Co-owner Lisa Simon said they look for a variety of art that will raise questions about how an artist made something and get them thinking about process and creativity. Hence the inclusion of Spain, who joins artists working in functional and sculptural modes.

Richard Notkin, a well-established Montana artist now living in Washington, will raise plenty of process and broader questions when you see two of his pieces, "Profilo Continuo del Trumpolini," busts with shiny surfaces that resemble a still photograph of a sculpture being rotated in place at high speed.

It's based on the Italian futurist Renato Giuseppe Bertelli's 1933 bust, "Continuous Profile (Head of Mussolini)". Notkin's inspiration was a 2016 incident in which President Trump retweeted a quote from Mussolini, "It it is better to live one day as a lion than 100 years as a sheep," which caused a stir of criticism as the Italian dictator was a fascist against whom the U.S. fought in World War II.

If you shine a smartphone flashlight on the piece, it will cast a shadow on the wall that somehow resembles Trump even further.

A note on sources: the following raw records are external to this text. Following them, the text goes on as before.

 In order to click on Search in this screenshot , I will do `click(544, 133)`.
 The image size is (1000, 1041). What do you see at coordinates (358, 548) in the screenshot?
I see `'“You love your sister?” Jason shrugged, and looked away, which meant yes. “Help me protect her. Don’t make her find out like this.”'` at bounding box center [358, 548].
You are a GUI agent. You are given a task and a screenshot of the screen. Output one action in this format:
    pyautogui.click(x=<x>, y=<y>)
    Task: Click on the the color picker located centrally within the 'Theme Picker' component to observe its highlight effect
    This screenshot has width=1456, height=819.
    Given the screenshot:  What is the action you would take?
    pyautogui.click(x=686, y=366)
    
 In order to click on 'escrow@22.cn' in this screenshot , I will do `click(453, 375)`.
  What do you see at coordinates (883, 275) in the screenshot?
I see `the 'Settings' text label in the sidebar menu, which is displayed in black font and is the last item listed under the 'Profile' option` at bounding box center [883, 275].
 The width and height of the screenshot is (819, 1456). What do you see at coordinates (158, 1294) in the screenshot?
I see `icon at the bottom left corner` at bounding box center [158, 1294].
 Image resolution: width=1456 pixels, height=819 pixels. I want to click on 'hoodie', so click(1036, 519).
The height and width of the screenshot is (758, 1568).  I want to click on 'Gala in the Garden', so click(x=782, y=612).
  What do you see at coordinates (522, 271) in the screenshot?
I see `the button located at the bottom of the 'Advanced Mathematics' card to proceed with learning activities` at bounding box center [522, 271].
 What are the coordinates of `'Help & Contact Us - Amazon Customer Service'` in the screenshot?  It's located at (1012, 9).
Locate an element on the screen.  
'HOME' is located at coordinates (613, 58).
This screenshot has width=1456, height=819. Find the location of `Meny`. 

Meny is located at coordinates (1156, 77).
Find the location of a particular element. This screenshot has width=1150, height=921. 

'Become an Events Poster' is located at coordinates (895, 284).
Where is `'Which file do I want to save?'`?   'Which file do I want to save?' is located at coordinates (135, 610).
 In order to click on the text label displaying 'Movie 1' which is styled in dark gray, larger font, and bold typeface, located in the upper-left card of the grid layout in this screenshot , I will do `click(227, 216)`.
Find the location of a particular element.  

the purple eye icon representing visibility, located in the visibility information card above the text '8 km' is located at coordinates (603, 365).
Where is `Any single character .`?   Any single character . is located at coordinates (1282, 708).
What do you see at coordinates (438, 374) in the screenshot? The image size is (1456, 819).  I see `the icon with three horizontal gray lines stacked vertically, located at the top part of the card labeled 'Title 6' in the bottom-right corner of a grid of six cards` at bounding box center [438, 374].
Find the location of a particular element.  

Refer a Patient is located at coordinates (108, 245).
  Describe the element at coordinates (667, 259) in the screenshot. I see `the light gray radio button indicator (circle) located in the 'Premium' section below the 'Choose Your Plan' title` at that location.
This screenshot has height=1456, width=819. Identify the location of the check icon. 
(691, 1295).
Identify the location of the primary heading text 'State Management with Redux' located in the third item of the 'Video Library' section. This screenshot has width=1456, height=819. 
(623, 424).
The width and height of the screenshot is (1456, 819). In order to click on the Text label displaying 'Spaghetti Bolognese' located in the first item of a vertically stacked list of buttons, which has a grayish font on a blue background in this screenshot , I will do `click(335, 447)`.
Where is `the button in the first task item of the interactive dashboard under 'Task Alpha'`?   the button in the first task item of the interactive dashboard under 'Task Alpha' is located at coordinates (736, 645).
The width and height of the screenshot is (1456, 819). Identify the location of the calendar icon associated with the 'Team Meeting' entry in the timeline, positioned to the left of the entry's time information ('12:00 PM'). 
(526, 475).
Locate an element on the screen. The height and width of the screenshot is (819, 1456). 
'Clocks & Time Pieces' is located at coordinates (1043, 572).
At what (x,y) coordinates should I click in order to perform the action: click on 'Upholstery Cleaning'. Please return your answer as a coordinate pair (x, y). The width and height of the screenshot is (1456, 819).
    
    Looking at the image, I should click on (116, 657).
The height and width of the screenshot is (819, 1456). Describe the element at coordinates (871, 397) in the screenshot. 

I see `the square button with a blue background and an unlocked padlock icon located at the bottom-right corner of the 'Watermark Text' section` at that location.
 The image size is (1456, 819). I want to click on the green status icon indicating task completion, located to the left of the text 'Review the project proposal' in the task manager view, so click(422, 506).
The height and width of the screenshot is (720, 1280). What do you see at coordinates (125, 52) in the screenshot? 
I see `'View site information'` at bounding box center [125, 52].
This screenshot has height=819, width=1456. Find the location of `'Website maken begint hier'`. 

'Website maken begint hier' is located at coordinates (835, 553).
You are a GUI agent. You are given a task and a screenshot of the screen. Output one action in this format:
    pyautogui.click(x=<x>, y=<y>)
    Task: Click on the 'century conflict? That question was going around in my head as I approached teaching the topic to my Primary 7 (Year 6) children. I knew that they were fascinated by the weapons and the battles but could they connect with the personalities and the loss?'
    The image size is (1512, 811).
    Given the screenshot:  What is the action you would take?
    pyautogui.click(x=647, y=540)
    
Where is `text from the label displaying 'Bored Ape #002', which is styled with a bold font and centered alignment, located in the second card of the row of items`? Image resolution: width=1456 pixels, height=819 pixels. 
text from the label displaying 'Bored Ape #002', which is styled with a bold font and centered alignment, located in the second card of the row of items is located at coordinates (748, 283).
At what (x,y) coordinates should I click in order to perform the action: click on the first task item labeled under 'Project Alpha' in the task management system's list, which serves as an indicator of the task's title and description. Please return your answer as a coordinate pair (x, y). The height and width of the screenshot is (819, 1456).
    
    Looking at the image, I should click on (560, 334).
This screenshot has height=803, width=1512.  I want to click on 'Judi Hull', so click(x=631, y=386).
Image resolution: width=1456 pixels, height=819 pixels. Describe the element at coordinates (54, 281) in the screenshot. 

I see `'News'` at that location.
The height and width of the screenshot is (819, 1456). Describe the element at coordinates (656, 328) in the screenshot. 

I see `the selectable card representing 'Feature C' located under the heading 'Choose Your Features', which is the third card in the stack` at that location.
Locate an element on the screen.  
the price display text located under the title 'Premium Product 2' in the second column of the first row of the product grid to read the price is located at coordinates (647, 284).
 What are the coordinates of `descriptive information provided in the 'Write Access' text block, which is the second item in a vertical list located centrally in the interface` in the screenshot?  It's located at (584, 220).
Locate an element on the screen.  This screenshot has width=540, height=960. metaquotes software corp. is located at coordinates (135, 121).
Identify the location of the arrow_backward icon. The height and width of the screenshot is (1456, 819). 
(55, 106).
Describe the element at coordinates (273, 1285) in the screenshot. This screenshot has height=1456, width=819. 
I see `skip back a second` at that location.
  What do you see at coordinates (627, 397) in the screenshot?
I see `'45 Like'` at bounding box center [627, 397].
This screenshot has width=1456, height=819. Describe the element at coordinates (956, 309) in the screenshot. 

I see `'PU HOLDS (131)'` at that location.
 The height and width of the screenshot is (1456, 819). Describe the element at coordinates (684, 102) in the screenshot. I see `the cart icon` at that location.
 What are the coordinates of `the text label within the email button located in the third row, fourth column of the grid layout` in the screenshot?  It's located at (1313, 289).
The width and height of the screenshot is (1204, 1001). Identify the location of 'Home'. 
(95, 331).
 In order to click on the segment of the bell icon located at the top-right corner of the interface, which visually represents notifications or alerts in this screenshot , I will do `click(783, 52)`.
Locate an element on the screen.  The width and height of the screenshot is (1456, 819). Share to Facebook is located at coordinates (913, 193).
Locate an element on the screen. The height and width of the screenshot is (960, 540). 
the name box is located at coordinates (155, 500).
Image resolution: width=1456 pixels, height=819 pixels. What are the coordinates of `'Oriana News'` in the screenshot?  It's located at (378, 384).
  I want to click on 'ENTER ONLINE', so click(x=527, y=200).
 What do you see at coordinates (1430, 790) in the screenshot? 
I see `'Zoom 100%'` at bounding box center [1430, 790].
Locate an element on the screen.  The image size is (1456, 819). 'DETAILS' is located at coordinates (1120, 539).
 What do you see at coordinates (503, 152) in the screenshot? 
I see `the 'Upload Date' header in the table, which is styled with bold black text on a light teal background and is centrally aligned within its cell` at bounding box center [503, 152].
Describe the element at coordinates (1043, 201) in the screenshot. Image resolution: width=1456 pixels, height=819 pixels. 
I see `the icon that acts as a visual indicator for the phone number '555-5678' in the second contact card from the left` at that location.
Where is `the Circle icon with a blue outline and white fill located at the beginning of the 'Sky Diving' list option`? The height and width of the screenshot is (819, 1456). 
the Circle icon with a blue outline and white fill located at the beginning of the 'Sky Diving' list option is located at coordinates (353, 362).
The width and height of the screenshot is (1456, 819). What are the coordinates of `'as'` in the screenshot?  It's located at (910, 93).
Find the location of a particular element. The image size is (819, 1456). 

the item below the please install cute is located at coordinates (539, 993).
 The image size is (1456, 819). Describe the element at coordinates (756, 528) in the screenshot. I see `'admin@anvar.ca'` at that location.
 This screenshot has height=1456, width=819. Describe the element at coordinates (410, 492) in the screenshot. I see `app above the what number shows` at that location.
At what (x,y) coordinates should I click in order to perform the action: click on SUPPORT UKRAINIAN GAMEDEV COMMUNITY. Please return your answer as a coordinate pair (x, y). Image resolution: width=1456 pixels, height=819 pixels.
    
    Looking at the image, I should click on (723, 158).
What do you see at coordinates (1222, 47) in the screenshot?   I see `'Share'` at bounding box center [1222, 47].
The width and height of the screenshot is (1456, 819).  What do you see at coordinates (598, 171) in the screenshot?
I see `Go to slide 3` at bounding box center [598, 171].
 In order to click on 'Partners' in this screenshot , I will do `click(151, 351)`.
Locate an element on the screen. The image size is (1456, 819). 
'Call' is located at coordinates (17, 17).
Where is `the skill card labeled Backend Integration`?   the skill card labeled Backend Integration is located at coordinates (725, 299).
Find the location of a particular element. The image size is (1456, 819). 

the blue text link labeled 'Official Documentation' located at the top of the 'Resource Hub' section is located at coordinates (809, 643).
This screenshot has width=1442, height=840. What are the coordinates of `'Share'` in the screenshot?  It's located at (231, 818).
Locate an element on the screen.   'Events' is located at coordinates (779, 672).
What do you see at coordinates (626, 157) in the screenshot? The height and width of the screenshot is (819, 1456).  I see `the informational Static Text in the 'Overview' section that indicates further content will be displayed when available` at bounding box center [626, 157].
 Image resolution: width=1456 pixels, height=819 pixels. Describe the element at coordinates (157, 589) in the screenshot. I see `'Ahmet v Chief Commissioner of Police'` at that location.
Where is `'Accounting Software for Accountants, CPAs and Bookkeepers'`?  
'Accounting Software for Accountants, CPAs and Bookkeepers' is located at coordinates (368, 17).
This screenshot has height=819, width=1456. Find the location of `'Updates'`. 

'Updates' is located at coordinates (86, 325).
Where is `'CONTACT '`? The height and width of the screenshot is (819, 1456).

The gallery is showing two of them, and both have sold already.

The functional works raise questions, too. Kevin Silkwood, the executive director of Clay Works! in the Bitterroot, a ceramics cooperative in Hamilton, contributed gorgeous pots using raku firing techniques that resulted in glossy marbled surfaces. How did he get those crackling lines on one pot? By applying horsehairs to the surface, he said.

Cary Weigand's myth-like sculptures come alive because of the detail in the clothing on her figure: she flattens clay into thin sheets and drapes it on her figures, adding more detail to contemplate as you ponder the narratives.

Where did Nick DeVries of Minnesota come up with the combination of sharp yet welcoming lines and a palette of deep green and brown? He bases his functional cups and vases on experiences in the forest, thinking about both the feeling and the color.

University of Montana professor Trey Hill's sculptures are slip-cast, or molded, based on rebar and horns and antlers that leave some people convinced he's using real bones, Simon said.

One artist's work raises more questions about meaning than process.

Jill Oberman, the executive director of the Red Lodge Clay Center, started a new body of work called "Saudades." Per her artist statement, it's "an untranslatable Portuguese term that refers to a melancholic longing or yearning."

The work itself are sculptures of houses, that are flattened in perspective so they seem dreamlike, more like a memory of a house than a real one, Simon said.